(Beginning of GIVEN ENTRIES)
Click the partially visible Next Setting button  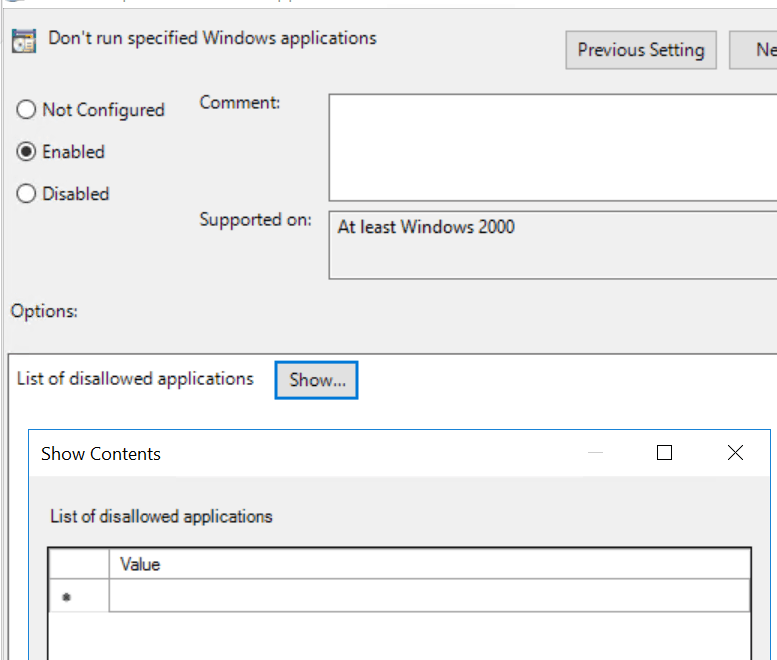pyautogui.click(x=753, y=50)
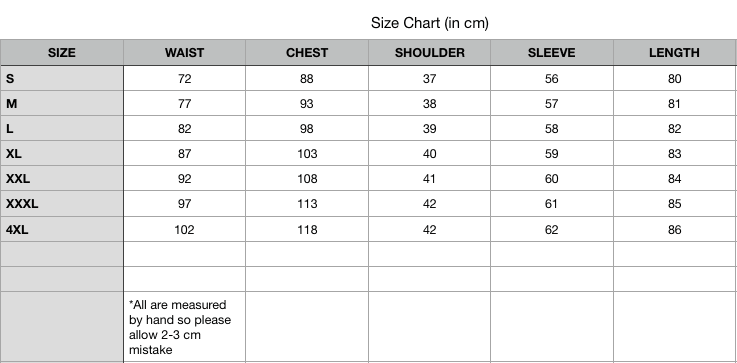Select chest value 98 in L row
This screenshot has width=737, height=363.
307,129
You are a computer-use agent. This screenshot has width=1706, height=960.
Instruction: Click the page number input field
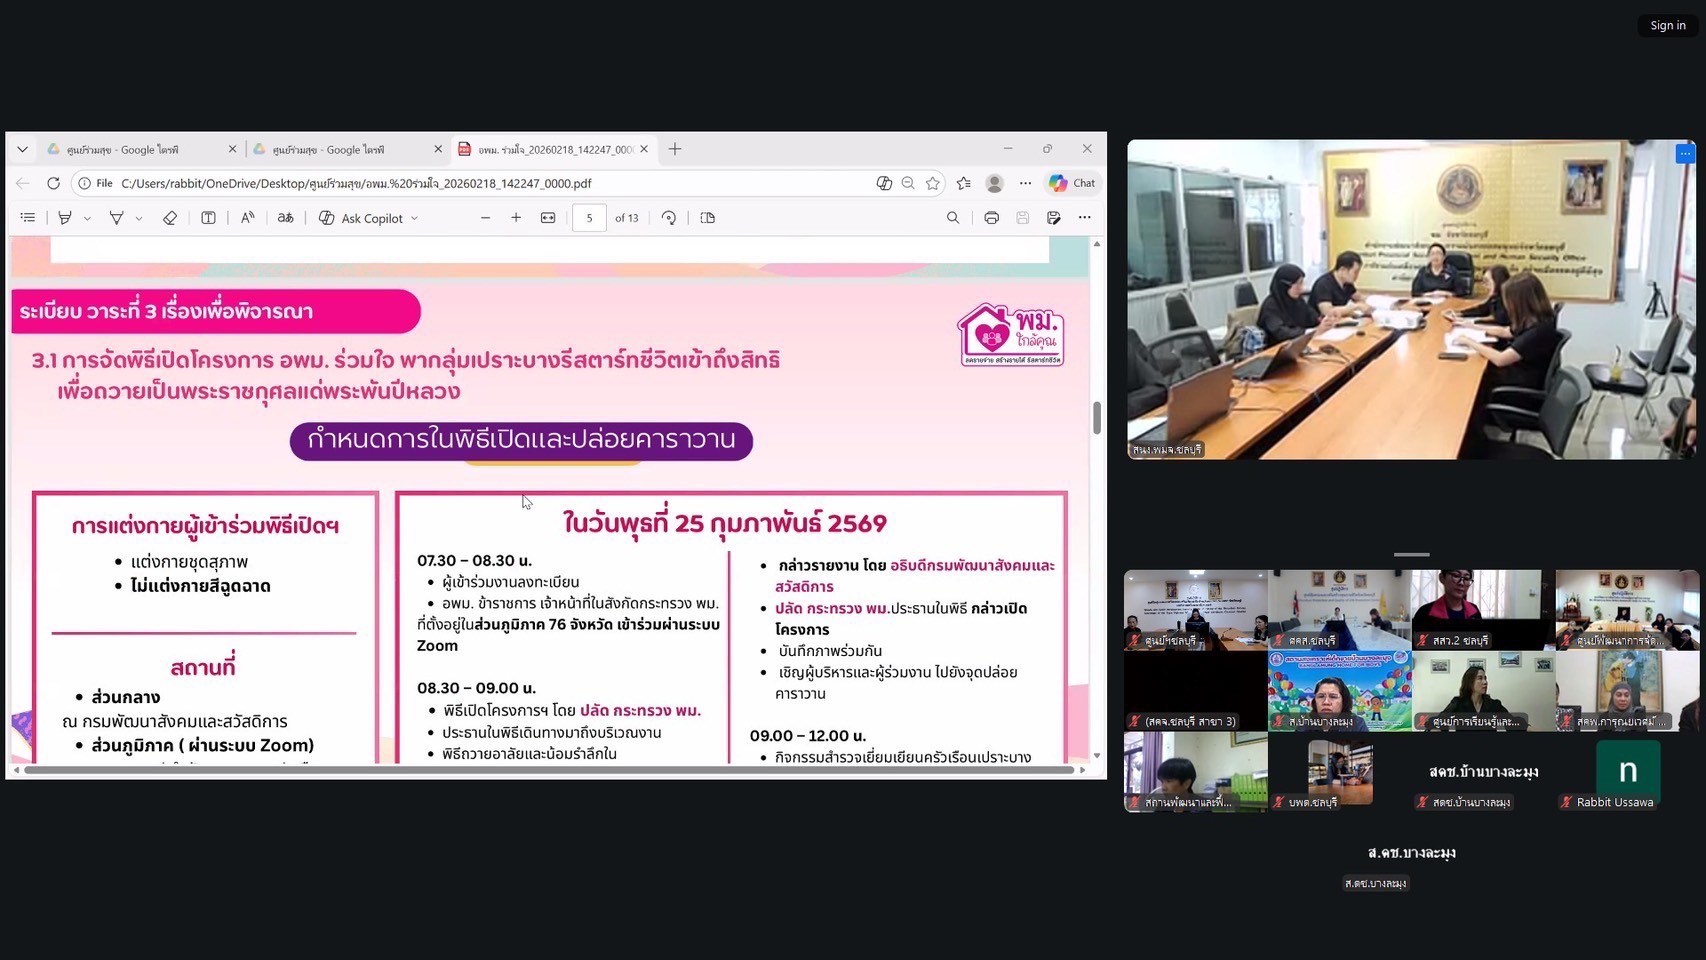pos(589,218)
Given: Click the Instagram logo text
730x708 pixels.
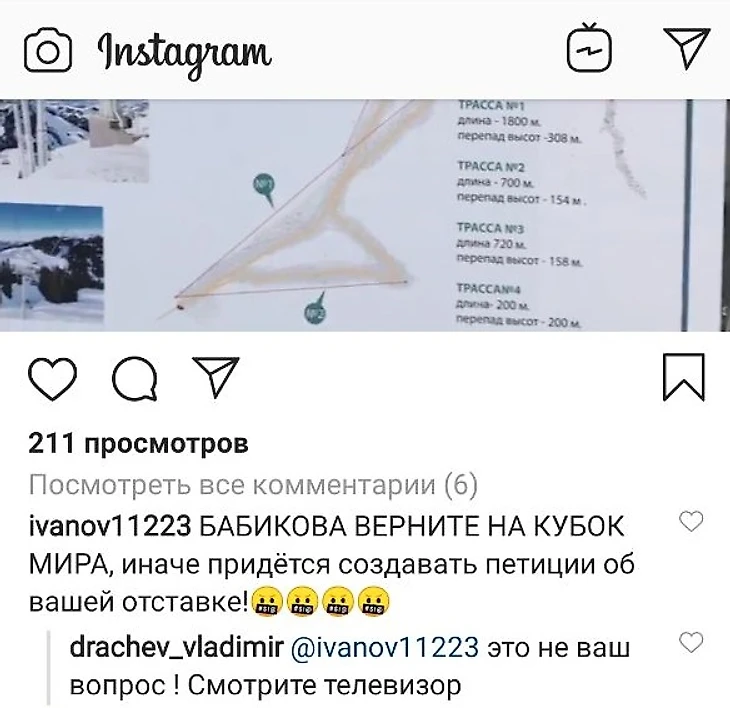Looking at the screenshot, I should [184, 54].
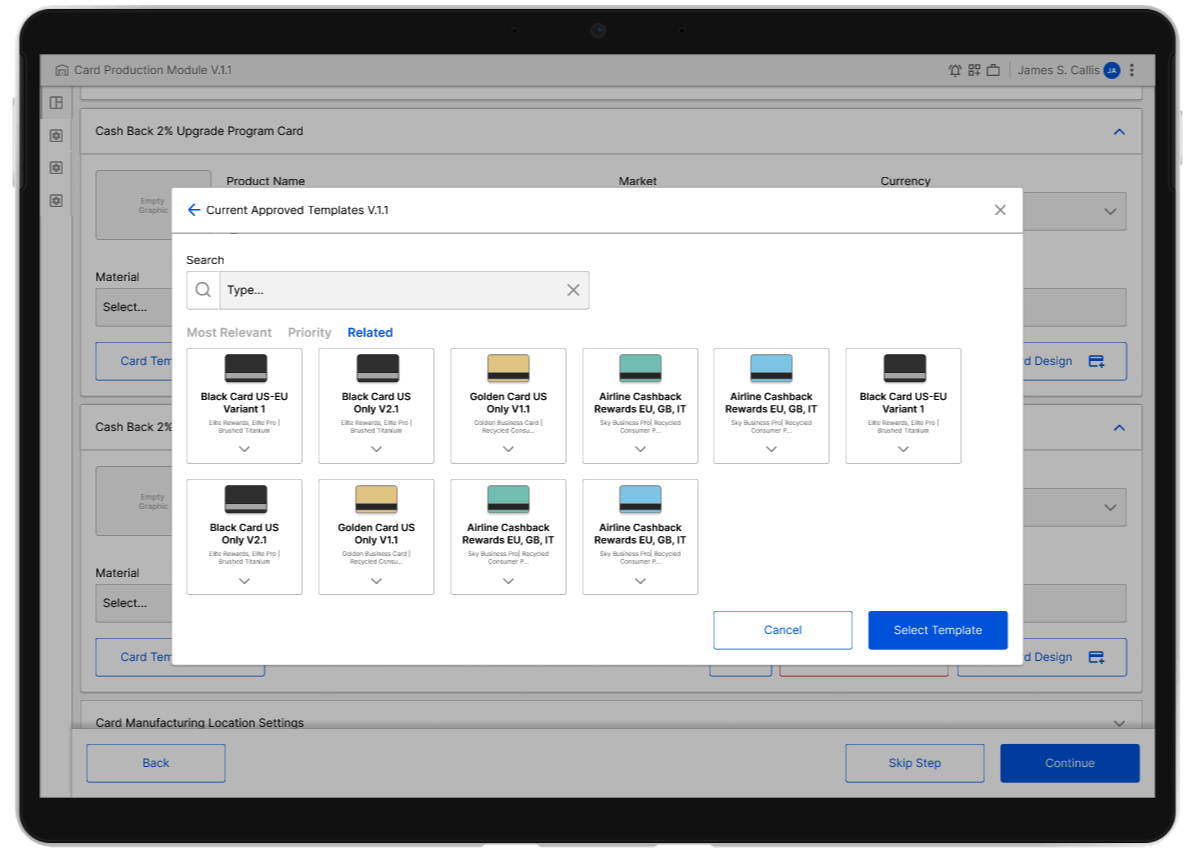
Task: Expand the second-row Black Card US Only V2.1 chevron
Action: click(244, 581)
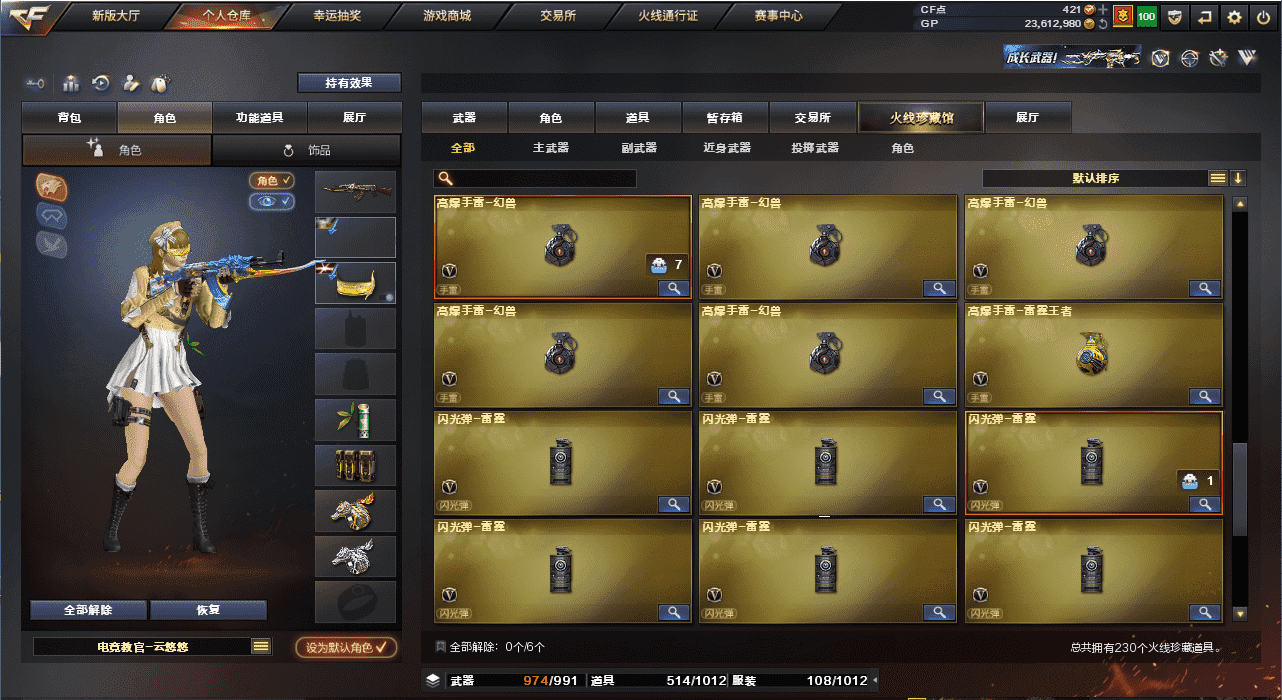Expand the 电竞教官-云悠悠 character list
The width and height of the screenshot is (1282, 700).
click(x=261, y=647)
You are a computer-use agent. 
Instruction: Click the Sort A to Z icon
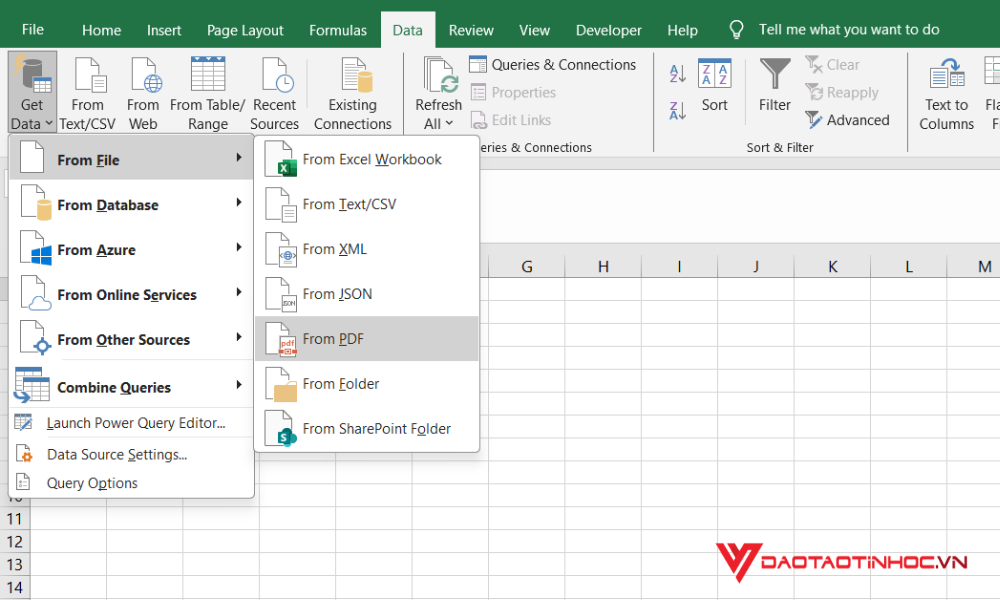[677, 73]
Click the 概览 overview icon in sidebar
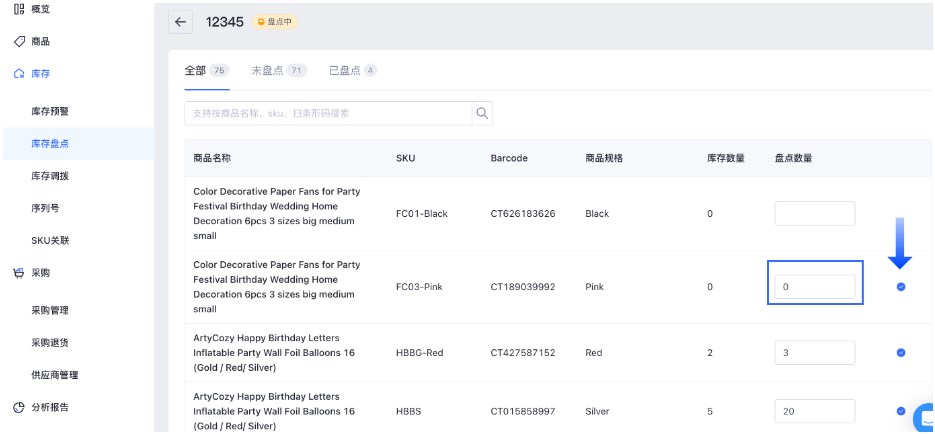 click(18, 9)
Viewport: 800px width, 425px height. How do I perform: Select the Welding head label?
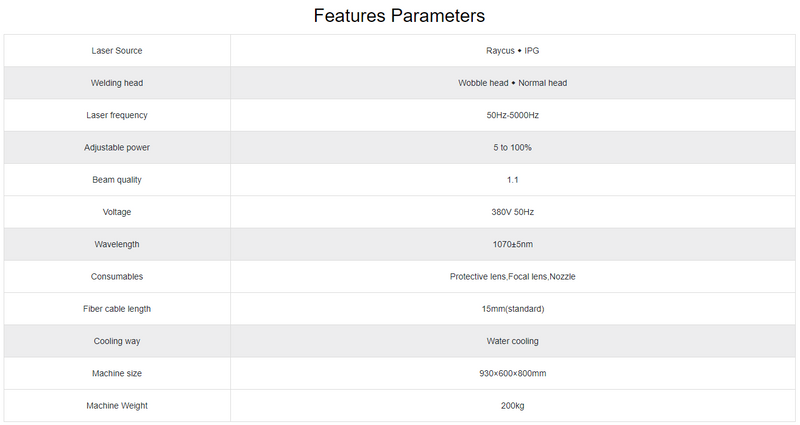(x=117, y=83)
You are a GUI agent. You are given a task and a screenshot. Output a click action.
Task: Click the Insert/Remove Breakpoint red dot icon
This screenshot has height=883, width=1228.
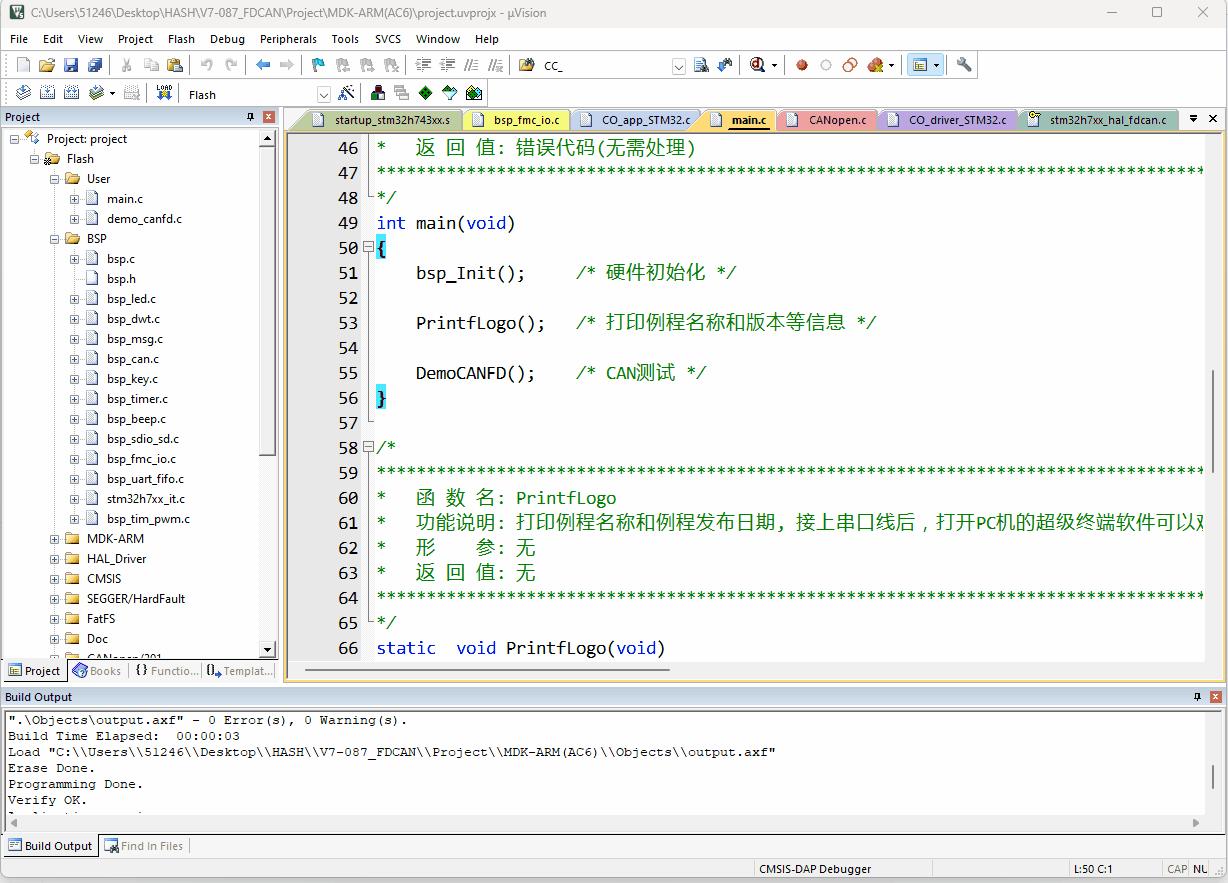point(802,65)
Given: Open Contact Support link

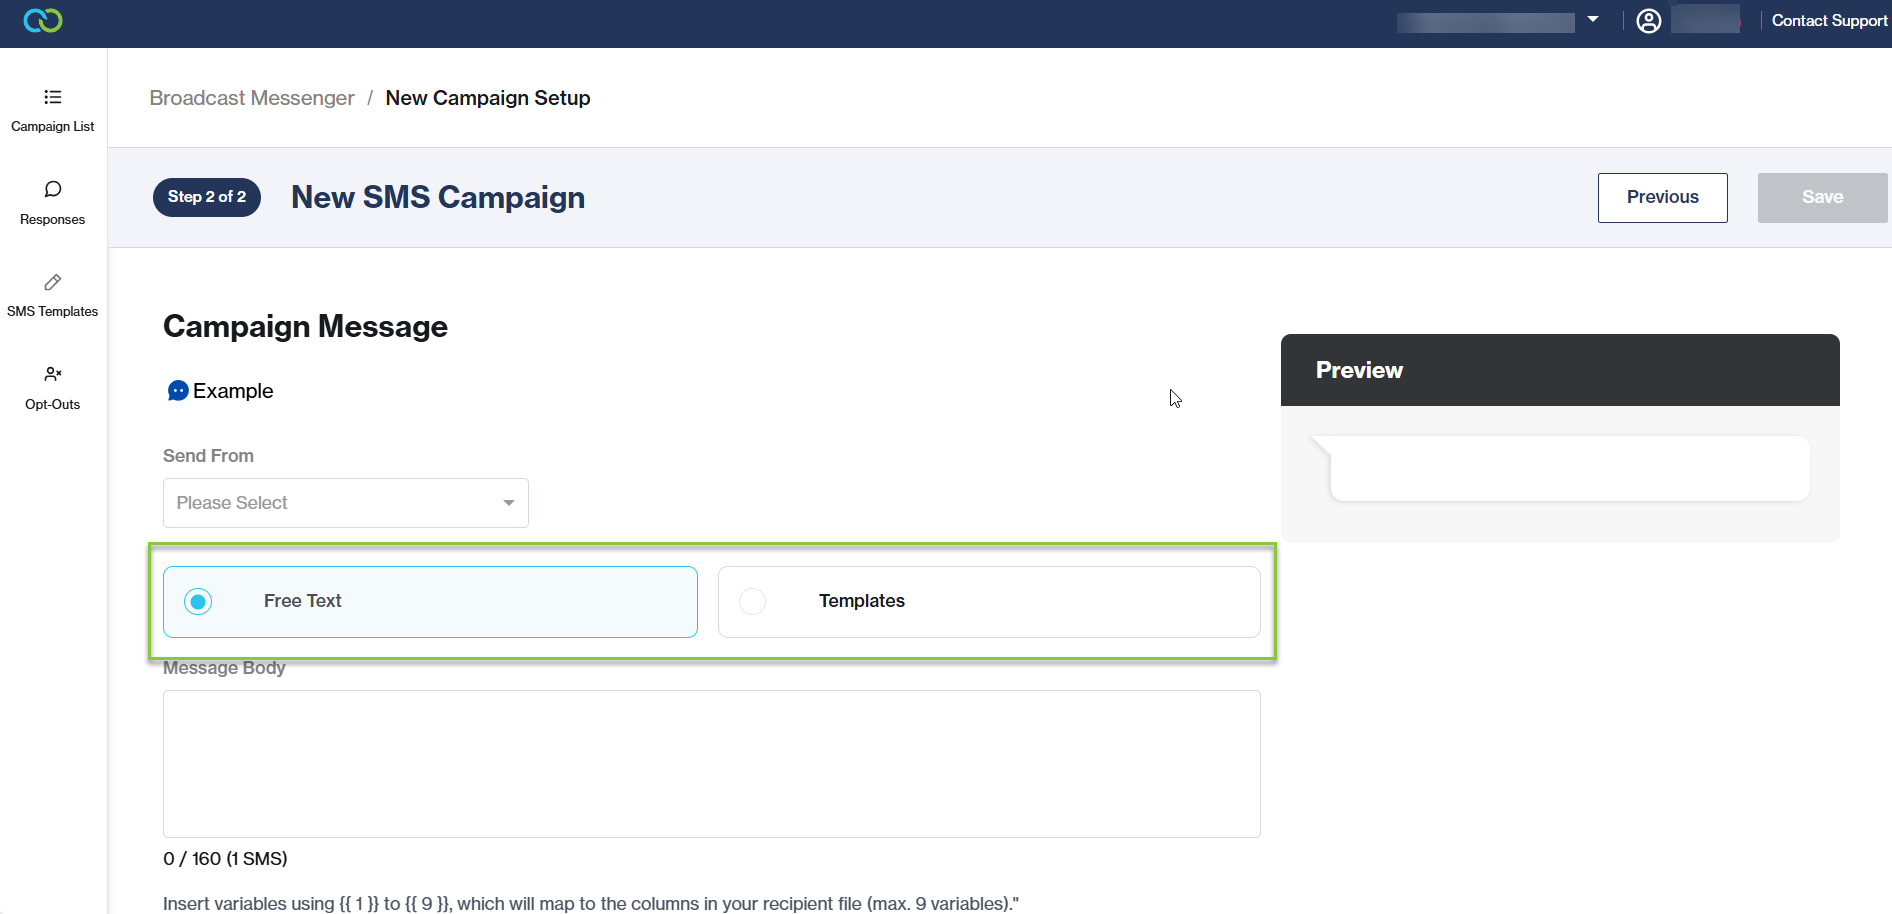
(End of GIVEN ENTRIES)
TASK ITEM: Report every line containing the string "agent" in the material.

RESPONSE TO THIS EXERCISE:
You are a computer-use agent. This screenshot has width=1706, height=960.
You are a computer-use agent. 
You are a GUI agent. You are given a task and a screenshot. Output a click action.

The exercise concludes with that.